This week’s blog continues the discussion of Legal Issues when someone has Dementia. The introductory installment (April 30, 2015) put forth the issue of “Who can speak for someone with dementia?” The May 14, 2015 installment discussed the situation where the person with dementia has Advance Directives in place.
In this discussion, “Advance Directives” means a General Power of Attorney and a Health Care Power of Attorney. The purpose of such powers of attorney is to appoint someone to speak for us (to handle our affairs, so to speak) in our place.
This installment will discuss whether it might be appropriate to encourage someone who has dementia to sign Advance Directives. (Such a decision is necessary only if the person who has dementia does not have Advance Directives in place or has Advance Directives that suffer from one or more of the problems discussed last week.)
The first question when considering whether Advance Directives can be done is to determine whether the person’s dementia prevents him or her from being legally able to make the decisions necessary to sign Advance Directives. The decision-making ability necessary to choose to sign legal documents, such as Advance Directives, is called “legal capacity.” Legal capacity is generally described as the ability to understand what one is doing and to understand the ramifications of the decision. So, under the “legal capacity” test, if the person’s dementia is mild enough to allow him or her to still understand the legal results that can flow from Advance Directives, then the person has the necessary decision-making capacity to sign Advance Directives.

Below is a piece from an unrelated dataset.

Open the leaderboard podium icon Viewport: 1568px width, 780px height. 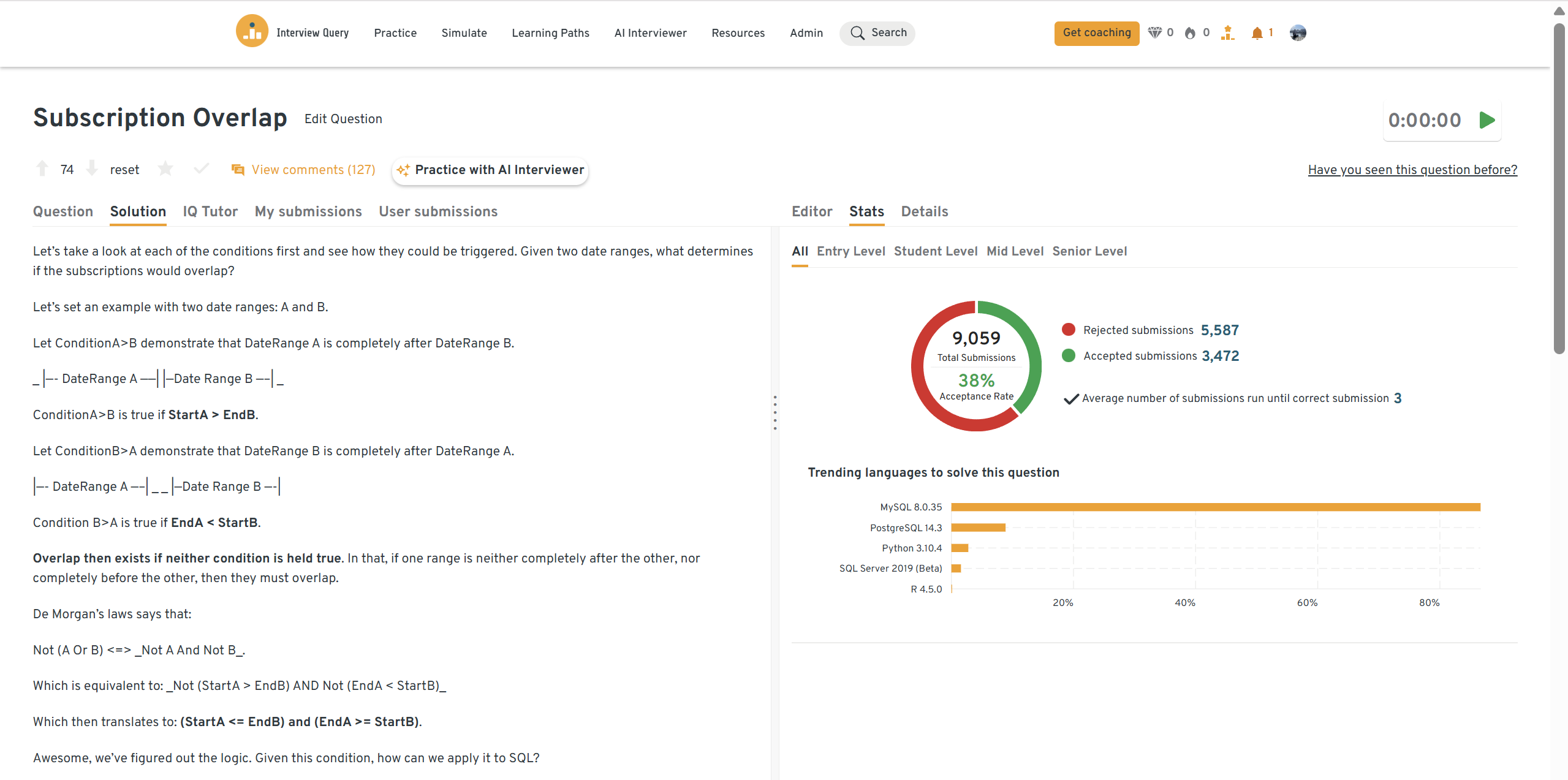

Unfortunately, the test for legal incompetence, a necessary test for guardianship (which will be the subject of a future installment) is not simply the lack of legal capacity. In Ohio (where I practice,) a person is eligible for guardianship only if the person is so “mentally impaired [as to be] incapable of taking proper care of the person’s self or property.” (Ohio Revised Code section 2111.01(D))
There is a wide gap (in my opinion) between ability to make decisions about Advance Directives and an inability to take care of one’s self and one’s property. That gap is a “no man’s land” of who can make decisions for the person with dementia.
If dementia has taken away from someone the ability to understand the ramifications of Advance Directives, the dementia has probably also taken away the ability to understand the ramifications of health care decisions or money management decisions. In other words, it’s “too late” to get Advance Directives but “too soon” to get a guardian. Without an ability to get Advance Directives, prepared, the person with dementia may be the only person legally able to make decisions. The decisions may not be “good,” but they come from the only person who can legally make a decision.